La
magia del circo II
(El
circo de Oskar Chon).
Por:
Alejandro Aldana Sellschopp.
Para: Luz y Emiliano
El
pueblo, con casas de adobe y calles empedradas, puentes techados y
molinos de maíz en cada barrio, con su iglesia y su santo montado a
caballo matando eternamente al mismo moro, se encuentra entre dos
altas montañas, allá abajo esta el caserío, la quietud, el
silencio. Gracias a esa situación geográfica en los años ochenta
del pasado siglo, no se podía ver televisión, faltaban costosas
antenas; sin embargo, los ricos del pueblo, para no sentirse fuera de
la modernidad, tenían sendos televisores que a lo más transmitían
ruido blanco, rayas que bajaban a una velocidad exorbitante, y de vez
en cuando alguna que otra sombra se dibujaba se prestaba para mil
elucubraciones por parte de ese remedo de televidentes.
La
gente asistía puntualmente a misa de siete de la mañana, de doce
del día y seis de la tarde, dios era la única diversión, sin
contar claro está las cantinas y el billar. De vez en cuando
aparecía una caravana de húngaros, así llamábamos a los gitanos,
aparcaban en algún terreno baldío, izaban una pequeña carpa de
lona, y salían a recorrer las calles ofreciendo sus servicios como
adivinos y nigromantes.
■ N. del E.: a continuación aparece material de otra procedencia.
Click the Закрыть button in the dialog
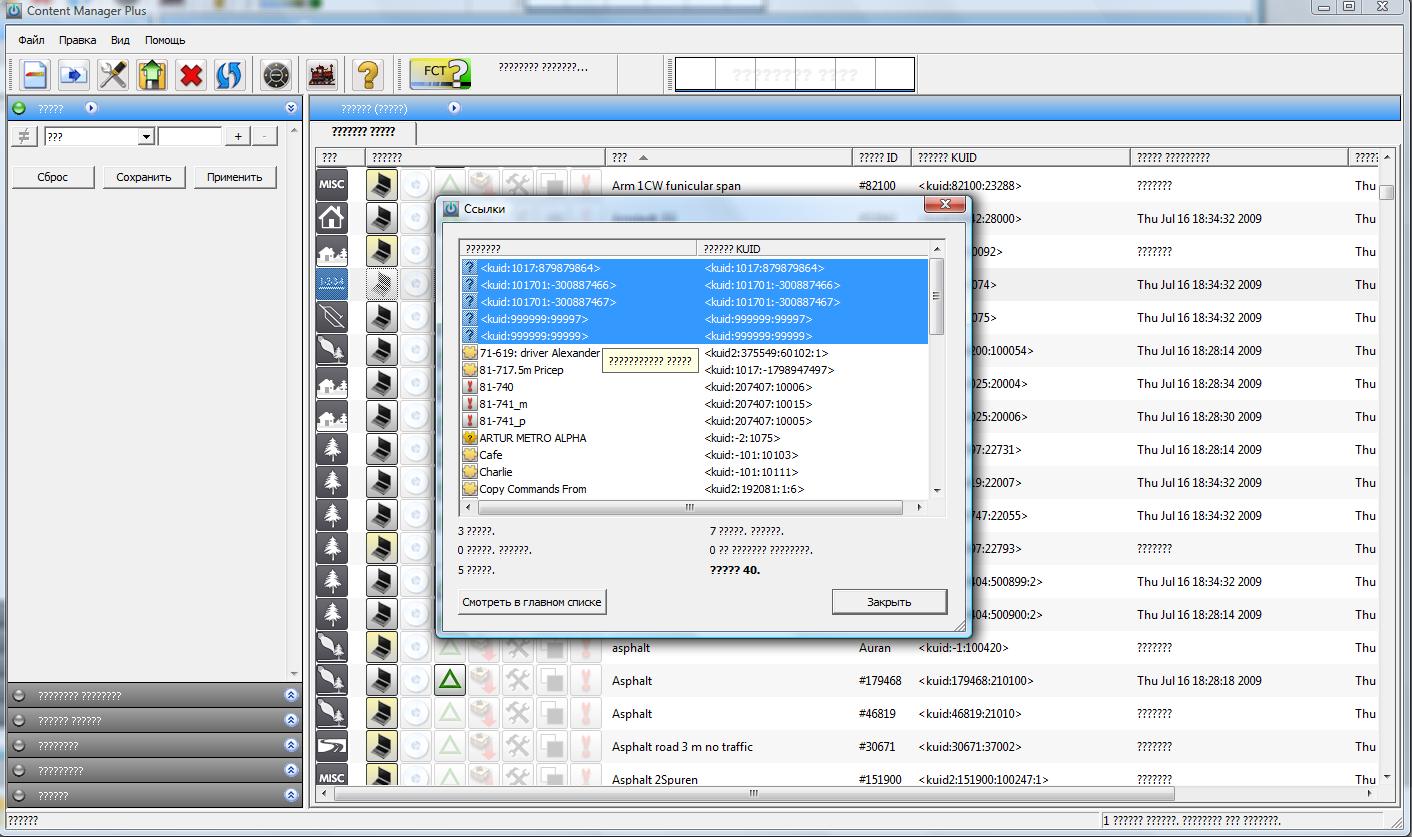The width and height of the screenshot is (1412, 837). tap(888, 602)
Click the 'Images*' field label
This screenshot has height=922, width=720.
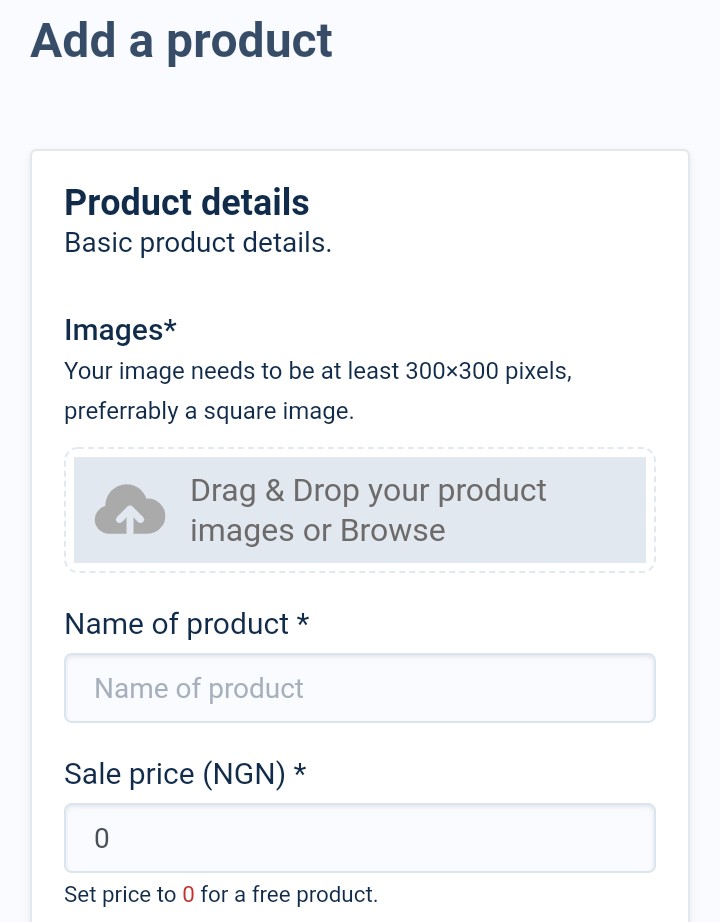[120, 330]
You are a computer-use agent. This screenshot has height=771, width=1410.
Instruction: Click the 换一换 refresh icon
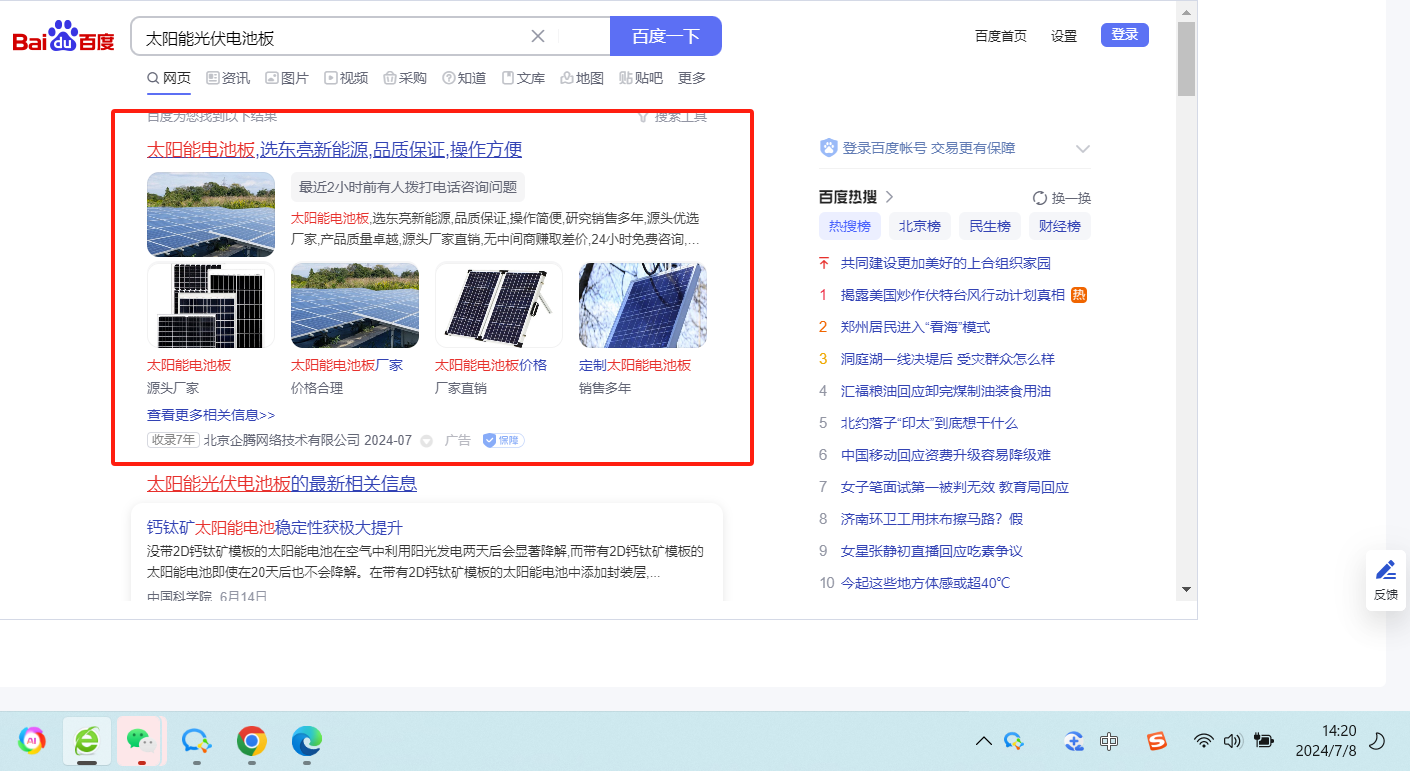coord(1039,198)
Leían las cartas y la palma de las manos, y
de paso, decían nuestros padres, se robaban a los niños. Por las
tardes exhibían películas en los terrenos donde se habían
instalado, a pesar del miedo que nos provocaban, asistíamos sin
falta a la función de cine, bien bañados y perfumados.
Los
húngaros se iban como llegaban, sin hacer mucho ruido, generalmente
partían al anochecer o en las madrugadas, los adultos decían que
era para que no viéramos a todos los niños y niñas que se robaban.
La
llegada de los gitanos era un acontecimiento especial, nos dejaban
escucharlos cantar y bailar con sus perros amaestrados, adivinaban el
futuro y proyectaban películas en una roída sábana atada con
cables. Sin embargo, la magia no se hacía presente, teníamos que
esperar largos meses hasta que algún compañero de la escuela
primaria nos decía casi en secreto, que finalmente había llegado el
verdadero espectáculo de magia y fantasía: el circo.